Rencana besar Sidi pada awalnya, ingin membuat Aroma Cempaka ini membuka cabang di mana-mana dan masing-masing adiknya mengelola satu rumah makan. Untuk menghindari konflik di kemudian hari, ia sebenarnya sudah menetapkan sistem.

Bagaimanapun, perjuangan mendirikan rumah makan ini pahit getir kerja keras Sidi. Ia ingin, tiap rumah makan menyisihkan pendapatannya untuk mengapresiasi hak merek. Jadi nanti siapapun anak cucu yang ingin melanjutkan atau mendirikan baru boleh dengan catatan memberikan royalti, mengapa supaya tidak saling benturan antar anak nantinya. Begitu pula jika ada kemitraan dengan pihak eksternal.

Sistem franchise yang tenar baru-baru ini sudah ia pikirkan sejak lama. Namun konsep itu dipandang enteng oleh keluarganya.

Besarnya pendapatan rumah makan yang mencapai omzet Rp 150 juta per hari, membuat adik-adiknya semua gelap mata ingin menguasai secara penuh.
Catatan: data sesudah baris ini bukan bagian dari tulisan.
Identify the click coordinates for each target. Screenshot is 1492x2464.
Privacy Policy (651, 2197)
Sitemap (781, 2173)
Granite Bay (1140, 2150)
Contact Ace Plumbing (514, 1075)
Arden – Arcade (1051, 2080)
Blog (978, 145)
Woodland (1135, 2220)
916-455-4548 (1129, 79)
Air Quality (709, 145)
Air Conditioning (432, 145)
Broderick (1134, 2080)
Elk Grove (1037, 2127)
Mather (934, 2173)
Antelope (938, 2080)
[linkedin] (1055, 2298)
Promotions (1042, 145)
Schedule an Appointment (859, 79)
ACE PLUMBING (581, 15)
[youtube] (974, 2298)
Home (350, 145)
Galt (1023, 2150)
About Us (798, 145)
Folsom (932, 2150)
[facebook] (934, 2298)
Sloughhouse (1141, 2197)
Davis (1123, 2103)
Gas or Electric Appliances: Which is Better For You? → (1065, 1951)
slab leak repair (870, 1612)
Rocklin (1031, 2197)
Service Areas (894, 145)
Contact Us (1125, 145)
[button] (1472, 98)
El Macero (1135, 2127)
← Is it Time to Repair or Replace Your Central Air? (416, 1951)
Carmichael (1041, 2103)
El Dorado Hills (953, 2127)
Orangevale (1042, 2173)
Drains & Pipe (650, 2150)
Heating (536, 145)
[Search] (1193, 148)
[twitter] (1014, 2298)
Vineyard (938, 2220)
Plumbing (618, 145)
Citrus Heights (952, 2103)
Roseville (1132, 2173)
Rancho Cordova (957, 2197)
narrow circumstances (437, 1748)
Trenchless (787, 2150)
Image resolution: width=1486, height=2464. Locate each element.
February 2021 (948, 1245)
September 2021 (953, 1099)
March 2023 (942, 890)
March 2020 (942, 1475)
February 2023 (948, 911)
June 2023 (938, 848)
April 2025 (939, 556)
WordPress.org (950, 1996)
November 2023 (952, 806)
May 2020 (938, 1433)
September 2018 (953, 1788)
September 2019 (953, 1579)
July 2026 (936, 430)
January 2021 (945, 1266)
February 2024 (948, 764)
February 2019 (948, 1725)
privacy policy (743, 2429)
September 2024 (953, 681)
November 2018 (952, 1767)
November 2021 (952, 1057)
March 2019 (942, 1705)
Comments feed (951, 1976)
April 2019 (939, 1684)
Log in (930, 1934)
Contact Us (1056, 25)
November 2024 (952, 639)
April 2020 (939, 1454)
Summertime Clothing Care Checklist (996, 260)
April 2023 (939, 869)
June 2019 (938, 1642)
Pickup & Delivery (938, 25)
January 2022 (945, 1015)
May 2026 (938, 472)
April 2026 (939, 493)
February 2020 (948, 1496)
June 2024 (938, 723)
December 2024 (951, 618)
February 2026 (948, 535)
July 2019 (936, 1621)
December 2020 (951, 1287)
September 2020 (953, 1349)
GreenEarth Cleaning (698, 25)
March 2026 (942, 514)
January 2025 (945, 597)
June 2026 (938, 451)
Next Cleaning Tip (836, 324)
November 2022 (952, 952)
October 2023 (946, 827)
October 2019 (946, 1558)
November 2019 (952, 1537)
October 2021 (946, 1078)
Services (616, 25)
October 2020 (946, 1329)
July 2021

Baginya, tidak bisa seperti itu. Sistem bisa kacau jika ada mitra yang ingin bekerja sama.

Untuk pengembangan, ia selalu belajar dan belajar terus di tempat lain. Masuk ke rumah makan lain, mempelajari menu kemudian menerapkannya di Aroma Cempaka. Sampai ia menciptakan menu yang berbeda untuk sambal, ayam bakar, dan ikan bakar.

Selain itu, tak pernah terpikir oleh adik-adiknya atau masyarakat umum untuk membuat menu minuman es kelapa muda. Rumah makan padang yang menyediakan menu es kelapa muda waktu itu baru Aroma Cempaka yang bikin.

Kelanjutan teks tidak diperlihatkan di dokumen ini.